Augsburg (KNA) Zur Bekämpfung von religiös begründetem Antisemitismus haben die Teilnehmer des Augsburger Friedensgesprächs aufgerufen. Der Vorsitzende des Zentralrats der Juden in Deutschland, Josef Schuster, sagte am Mittwochabend, Antisemitismus werde heute in den christlichen Kirchen nicht mehr gepredigt, anders als noch vor zwei Generationen. Allerdings habe sich diese überkommene Form der Verkündigung “in den Familien weiter vererbt und bis heute gut erhalten”. Die Kirchen hätten weiter die Aufgabe, dem entgegenzuwirken.

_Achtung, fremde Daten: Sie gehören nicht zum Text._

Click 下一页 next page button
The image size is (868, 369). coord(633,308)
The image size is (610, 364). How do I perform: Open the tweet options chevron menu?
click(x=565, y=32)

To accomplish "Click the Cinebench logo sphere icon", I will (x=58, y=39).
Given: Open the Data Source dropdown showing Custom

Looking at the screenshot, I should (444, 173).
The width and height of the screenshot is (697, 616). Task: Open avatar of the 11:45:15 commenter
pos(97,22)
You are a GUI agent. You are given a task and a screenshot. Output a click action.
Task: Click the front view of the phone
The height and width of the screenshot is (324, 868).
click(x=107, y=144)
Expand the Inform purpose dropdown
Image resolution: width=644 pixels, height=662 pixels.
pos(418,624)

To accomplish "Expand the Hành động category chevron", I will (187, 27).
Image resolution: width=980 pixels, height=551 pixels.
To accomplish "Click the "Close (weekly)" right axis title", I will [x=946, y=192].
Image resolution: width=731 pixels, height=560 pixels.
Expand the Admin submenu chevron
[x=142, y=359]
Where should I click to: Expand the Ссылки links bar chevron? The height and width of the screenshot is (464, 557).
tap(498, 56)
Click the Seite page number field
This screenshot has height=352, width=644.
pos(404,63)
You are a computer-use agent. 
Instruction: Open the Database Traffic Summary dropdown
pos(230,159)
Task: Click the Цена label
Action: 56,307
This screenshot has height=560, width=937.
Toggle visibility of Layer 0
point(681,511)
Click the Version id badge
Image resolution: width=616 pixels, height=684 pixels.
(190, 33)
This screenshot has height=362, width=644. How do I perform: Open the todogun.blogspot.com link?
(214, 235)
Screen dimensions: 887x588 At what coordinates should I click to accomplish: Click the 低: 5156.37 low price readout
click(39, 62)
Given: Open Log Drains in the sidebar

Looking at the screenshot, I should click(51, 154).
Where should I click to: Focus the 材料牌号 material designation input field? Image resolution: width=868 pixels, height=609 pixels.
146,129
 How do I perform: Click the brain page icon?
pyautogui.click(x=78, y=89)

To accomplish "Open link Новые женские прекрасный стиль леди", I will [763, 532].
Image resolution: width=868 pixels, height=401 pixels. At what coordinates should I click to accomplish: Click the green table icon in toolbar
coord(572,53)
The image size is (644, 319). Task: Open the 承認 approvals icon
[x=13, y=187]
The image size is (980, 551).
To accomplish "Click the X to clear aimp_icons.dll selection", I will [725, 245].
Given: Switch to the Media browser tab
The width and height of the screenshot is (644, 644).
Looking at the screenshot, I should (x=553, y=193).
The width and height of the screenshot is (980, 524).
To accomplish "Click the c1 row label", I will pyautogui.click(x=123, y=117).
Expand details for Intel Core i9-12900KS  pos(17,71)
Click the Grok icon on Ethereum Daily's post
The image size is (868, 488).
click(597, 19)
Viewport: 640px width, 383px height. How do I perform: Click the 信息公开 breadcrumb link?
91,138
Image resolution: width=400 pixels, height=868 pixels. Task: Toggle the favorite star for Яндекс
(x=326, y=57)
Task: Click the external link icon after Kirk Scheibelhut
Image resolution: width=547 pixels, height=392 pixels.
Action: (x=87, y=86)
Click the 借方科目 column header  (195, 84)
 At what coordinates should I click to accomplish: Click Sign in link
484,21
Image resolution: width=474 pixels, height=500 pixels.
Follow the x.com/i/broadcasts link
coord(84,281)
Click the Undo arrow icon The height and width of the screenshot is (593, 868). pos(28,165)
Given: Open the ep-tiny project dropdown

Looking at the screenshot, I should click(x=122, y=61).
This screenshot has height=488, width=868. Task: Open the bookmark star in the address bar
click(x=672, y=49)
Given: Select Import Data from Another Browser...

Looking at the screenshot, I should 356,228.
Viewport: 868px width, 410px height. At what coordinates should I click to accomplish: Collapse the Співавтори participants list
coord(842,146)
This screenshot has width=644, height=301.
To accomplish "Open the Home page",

Die evangelische Theologin Margot Käßmann sagte, die evangelische Kirche in Deutschland habe sich dem Nationalsozialismus “zu großen Teilen angeschlossen”. Theologen, die in der NS-Zeit in Eisenach ein “Entjudungsinstitut” gegründet hätten, hätten auch noch nach dem Krieg als anerkannte Wissenschaftler gegolten. Heute könne man nur noch “schockiert” darüber sein, “wie über die jüdischen Wurzeln Jesu so hinweggegangen werden konnte”.
Der muslimische Psychologe Ahmad Mansour sagte, muslimischer Antisemitismus sei neben Rechtsextremismus “die größte Bedrohung für jüdisches Leben in Europa”. Er wünsche sich von Muslimen in Deutschland einen kritischeren Umgang mit dem Koran und auch einmal “ein Freitagsgebet zum Existenzrecht Israels”. Für die Schulen müsse ein Format gefunden werden, in dem Islam, Judentum und Christentum so vermittelt würden, dass die Schüler zusammenblieben und nicht länger getrennt unterrichtet würden. “Wir brauchen mehr Inklusion und Begegnung im Alltag.”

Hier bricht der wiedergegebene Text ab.